PASSAGE SHOWN -
==*==

You may think that mass casualty attacks are a 20th-21st century phenomenon: think again.
PARIS, FRANCE — In 1835 France was a mere generation away from the maelstrom of the French Revolution and had survived two of Napoleon’s regimes. The country was also five years out from yet another ‘revolution’ – oh those francais! The so-called ‘Second French Revolution’ or the ‘July Revolution’ led to the ouster of the French Bourbon monarch Charles X and the ascent of his cousin Louis Philippe of Orleans as new king.
Louis Philippe reigned until 1848 when he too was removed from power: he ended up being the last French royal. He also promoted the French colonialisation of Algeria, which led to all kinds of problems, especially for the Algerians.
He also survived an assassination attempt. On this day in 1835 a former thief, forgerer and vagabond, Giuseppe Marco Fieschi, cobbled together, with a confrere, an ‘infernal machine’: twenty gun barrels to be fired simultaneously. As King Louis Philippe was passing along the boulevard to the Bastille, accompanied by his three sons and a numerous staff, the machine was exploded. A ball grazed the king’s forehead: eighteen people in all were killed and many were wounded but the king and the princes escaped as if by miracle.

==*==

PROVIDED MATERIAL -
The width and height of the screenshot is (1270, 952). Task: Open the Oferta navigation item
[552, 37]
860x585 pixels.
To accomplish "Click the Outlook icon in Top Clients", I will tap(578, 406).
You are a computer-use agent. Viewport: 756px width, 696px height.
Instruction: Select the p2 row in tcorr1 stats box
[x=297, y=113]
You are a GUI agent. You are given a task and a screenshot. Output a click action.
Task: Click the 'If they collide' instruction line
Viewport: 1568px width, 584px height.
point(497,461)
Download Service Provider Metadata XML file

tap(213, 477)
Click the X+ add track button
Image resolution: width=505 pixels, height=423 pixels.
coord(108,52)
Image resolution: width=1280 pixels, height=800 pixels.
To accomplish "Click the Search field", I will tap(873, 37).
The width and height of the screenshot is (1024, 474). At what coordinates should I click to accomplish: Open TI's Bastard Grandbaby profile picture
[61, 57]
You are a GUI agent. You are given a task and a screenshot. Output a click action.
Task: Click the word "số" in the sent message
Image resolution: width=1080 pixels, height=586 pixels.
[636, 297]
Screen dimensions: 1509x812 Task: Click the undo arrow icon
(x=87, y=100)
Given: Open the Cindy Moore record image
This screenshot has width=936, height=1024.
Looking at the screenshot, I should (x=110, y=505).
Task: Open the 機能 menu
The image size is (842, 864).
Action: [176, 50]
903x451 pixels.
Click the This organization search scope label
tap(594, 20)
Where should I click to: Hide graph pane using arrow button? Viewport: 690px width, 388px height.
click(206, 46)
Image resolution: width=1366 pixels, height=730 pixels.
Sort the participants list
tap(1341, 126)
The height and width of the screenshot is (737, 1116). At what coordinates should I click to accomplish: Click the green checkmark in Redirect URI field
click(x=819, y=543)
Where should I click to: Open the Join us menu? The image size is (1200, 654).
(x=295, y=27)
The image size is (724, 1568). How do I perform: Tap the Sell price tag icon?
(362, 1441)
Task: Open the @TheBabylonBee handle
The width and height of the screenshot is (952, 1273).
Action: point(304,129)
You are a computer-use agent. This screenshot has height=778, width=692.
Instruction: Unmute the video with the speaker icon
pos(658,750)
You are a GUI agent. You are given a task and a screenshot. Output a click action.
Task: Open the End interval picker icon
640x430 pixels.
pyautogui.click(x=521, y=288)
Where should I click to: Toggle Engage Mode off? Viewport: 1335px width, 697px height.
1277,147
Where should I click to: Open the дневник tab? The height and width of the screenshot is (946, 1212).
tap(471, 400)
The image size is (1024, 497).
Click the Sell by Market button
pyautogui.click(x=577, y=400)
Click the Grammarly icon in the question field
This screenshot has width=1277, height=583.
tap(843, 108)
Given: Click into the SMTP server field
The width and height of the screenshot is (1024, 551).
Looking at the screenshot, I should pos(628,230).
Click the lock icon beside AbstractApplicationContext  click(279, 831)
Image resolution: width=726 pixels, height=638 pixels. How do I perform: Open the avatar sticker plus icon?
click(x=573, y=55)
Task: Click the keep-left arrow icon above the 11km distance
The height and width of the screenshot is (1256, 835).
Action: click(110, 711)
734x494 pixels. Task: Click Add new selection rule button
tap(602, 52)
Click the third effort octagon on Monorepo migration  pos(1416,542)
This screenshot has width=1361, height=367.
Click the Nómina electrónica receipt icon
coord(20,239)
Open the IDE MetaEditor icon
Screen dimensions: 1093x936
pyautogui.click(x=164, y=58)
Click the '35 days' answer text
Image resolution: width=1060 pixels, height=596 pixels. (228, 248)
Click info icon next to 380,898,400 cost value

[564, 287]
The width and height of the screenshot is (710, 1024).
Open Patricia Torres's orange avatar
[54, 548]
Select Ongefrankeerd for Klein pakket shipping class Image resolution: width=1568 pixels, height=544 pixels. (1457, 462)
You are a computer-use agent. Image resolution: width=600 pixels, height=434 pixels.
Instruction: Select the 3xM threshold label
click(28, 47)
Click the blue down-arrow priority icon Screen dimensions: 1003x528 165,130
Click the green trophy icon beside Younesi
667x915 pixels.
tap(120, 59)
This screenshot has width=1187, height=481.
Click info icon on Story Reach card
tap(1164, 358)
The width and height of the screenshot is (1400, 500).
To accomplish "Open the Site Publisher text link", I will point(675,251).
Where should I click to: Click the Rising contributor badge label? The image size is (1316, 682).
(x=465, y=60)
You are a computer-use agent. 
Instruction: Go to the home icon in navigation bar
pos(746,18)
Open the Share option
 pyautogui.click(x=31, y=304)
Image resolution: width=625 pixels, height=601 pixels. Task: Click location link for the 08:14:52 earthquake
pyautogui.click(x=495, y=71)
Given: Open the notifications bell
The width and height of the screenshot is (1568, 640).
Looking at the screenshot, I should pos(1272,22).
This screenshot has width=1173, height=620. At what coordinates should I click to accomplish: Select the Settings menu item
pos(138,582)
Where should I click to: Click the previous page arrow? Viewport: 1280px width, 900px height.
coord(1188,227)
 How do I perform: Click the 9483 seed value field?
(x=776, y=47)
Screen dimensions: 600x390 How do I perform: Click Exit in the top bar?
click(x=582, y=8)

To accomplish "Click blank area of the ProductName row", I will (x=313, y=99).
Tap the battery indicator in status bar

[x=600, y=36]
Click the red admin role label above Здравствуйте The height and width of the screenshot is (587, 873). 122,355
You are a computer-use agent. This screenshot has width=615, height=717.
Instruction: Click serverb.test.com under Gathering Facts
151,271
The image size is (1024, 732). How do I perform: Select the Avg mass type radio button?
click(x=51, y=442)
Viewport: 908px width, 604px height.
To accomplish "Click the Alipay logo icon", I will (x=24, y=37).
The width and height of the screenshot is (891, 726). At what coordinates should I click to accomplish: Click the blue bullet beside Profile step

==*==

WORK ORDER 1 - According to the passage on the 1835 attack on King Louis Philippe, how many gun barrels made up Fieschi's "infernal machine"?
WORK ORDER 2 - Output the passage on the 1835 attack on King Louis Philippe from "He also survived" up to and including "if by miracle.", copied word for word.
WORK ORDER 3 - Go on with the passage on the 1835 attack on King Louis Philippe, picking up after its final sentence.

FINAL ANSWER 1 - Twenty gun barrels, meant to be fired simultaneously.

FINAL ANSWER 2 -
He also survived an assassination attempt. On this day in 1835 a former thief, forgerer and vagabond, Giuseppe Marco Fieschi, cobbled together, with a confrere, an ‘infernal machine’: twenty gun barrels to be fired simultaneously. As King Louis Philippe was passing along the boulevard to the Bastille, accompanied by his three sons and a numerous staff, the machine was exploded. A ball grazed the king’s forehead: eighteen people in all were killed and many were wounded but the king and the princes escaped as if by miracle.

FINAL ANSWER 3 -
Fieschi himself was severely wounded by the discharge of his machine, and vainly attempted to escape. Physicians valiantly kept him alive so he could be brought to justice. He was executed (guillotined of course – this is France after all!) on February 19, 1836.
In today’s parlance what Fieschi wrought would be called an IED – an improvised explosive device. We are all too familiar with those these days. Isn’t it interesting that one of the first examples was deployed almost two centuries ago?